Apple Brandy Chicken and Squash Bake
This is a delightful meal that comes together in a snap. Perfect for wintry nights, our Apple Brandy Mustard makes a delicious baste for crispy roast chicken, savory squash and sweet apples.
1 acorn squash
3 lb. mixed chicken thighs and drumsticks, skin on
3 tablespoons olive oil
¾ jar Apple Brandy Mustard
Sea salt and freshly cracked pepper
3 apples, cored and sliced
2 tablespoons butter
Handful of fresh sage leaves
Preheat the oven to 425F. Halve your acorn squash and scoop out the filling. Then slice the squash into ½ inch thick slices, lengthwise.
Line 2 baking sheets with non-stick aluminum foil.
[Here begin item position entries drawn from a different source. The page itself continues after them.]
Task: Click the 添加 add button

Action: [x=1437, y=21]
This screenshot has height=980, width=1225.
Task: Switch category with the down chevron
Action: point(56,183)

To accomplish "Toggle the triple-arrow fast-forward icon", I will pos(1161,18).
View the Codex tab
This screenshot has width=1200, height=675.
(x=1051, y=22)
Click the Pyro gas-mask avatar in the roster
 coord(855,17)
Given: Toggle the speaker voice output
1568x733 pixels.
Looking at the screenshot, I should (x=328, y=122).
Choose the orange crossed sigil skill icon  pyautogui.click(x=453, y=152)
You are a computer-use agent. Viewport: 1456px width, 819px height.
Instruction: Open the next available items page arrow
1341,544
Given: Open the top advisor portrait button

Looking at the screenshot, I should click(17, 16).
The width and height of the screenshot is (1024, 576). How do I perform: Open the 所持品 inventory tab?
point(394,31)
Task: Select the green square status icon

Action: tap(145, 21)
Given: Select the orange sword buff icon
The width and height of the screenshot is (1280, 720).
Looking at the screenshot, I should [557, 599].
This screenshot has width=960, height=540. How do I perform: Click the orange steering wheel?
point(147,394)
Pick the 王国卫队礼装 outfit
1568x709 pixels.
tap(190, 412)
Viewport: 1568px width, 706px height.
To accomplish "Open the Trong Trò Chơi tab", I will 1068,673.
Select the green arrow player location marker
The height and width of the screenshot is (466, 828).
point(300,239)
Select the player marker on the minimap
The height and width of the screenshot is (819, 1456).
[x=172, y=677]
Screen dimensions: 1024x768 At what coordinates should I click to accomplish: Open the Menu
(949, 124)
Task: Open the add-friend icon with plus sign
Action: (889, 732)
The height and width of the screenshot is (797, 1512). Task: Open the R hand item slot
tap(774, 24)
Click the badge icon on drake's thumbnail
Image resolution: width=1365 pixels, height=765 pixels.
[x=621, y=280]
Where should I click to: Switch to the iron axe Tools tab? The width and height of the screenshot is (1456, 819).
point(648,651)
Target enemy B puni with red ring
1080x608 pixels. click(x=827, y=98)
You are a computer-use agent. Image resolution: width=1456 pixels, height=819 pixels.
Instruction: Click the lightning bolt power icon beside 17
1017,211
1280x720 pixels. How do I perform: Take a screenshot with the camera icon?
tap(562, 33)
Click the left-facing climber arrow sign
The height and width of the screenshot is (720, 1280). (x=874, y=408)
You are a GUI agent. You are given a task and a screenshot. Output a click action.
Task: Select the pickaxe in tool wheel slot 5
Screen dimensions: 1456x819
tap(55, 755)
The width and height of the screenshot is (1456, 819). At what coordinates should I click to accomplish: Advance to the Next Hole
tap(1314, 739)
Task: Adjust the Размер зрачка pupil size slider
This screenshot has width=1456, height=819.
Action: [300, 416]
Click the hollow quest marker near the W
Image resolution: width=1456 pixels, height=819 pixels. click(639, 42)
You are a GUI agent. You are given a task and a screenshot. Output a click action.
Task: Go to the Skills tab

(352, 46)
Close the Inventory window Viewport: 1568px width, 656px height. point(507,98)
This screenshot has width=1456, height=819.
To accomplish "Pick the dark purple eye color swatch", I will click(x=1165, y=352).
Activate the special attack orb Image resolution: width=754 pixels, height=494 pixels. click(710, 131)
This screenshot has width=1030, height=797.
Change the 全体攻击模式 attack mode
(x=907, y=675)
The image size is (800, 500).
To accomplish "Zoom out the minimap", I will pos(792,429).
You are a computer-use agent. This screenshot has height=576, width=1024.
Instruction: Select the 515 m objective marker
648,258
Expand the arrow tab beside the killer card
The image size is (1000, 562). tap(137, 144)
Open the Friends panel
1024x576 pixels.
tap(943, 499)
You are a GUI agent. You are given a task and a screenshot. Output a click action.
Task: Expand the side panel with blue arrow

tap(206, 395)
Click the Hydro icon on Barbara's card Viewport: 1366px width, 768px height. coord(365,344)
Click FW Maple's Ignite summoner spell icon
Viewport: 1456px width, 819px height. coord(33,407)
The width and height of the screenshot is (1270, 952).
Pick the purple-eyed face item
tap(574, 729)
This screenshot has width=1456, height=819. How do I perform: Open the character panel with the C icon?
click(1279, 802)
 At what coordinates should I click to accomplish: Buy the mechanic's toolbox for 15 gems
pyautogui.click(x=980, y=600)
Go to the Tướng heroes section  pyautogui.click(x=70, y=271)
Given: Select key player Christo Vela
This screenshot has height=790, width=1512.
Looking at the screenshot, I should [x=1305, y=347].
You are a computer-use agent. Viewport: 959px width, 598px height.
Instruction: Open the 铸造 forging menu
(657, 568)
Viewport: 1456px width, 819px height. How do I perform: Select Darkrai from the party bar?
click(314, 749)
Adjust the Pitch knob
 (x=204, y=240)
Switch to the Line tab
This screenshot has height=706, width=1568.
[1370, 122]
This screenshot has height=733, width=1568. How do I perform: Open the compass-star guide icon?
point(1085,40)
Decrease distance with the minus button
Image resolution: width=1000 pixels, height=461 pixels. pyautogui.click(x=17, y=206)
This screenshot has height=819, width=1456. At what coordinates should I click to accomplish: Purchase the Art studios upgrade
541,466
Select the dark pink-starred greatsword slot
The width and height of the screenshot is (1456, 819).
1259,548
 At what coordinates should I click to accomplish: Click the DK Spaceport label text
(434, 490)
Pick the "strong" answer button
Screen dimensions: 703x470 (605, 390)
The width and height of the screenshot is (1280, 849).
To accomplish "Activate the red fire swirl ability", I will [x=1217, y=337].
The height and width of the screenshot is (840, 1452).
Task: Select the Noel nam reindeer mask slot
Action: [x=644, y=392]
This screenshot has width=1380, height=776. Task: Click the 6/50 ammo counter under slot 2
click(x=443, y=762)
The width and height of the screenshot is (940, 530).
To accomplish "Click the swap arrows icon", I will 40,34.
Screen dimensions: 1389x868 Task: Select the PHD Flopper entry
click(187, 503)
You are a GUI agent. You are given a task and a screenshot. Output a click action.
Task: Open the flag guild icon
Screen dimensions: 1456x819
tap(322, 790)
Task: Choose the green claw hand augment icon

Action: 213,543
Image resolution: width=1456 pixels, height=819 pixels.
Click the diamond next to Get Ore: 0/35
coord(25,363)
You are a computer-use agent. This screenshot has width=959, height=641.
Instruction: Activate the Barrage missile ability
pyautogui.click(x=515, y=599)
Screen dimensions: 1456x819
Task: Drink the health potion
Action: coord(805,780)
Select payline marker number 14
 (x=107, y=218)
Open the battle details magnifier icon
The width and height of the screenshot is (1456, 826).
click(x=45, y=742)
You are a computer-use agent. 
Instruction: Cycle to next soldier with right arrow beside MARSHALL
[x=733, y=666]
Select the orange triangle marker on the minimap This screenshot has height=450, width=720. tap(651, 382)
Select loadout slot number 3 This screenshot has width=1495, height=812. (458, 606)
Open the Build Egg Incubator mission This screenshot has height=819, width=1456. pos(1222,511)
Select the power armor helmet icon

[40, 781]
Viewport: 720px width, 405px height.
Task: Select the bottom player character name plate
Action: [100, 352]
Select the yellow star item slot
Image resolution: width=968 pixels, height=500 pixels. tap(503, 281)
Rub olive oil over sliced squash and chicken and add to the baking tray. Brush with Apple Brandy Mustard and season with salt and pepper. There will be some remaining for a second basting. Bake for 15 minutes.
Add in the apples and baste again. Finish baking for 20 minutes until the chicken is cooked through. To test the chicken, prick the underside of a thigh with a pairing knife. When the juices run clear, it is done.
Meanwhile, add your butter to a medium sized frying pan and heat on medium high until melted and hot. Add your sage leaves and fry until crisp and golden brown at the edges (under 1 minute). Transfer gently to a paper towel lined plate.
To serve, top squash and chicken with fried sage leaves.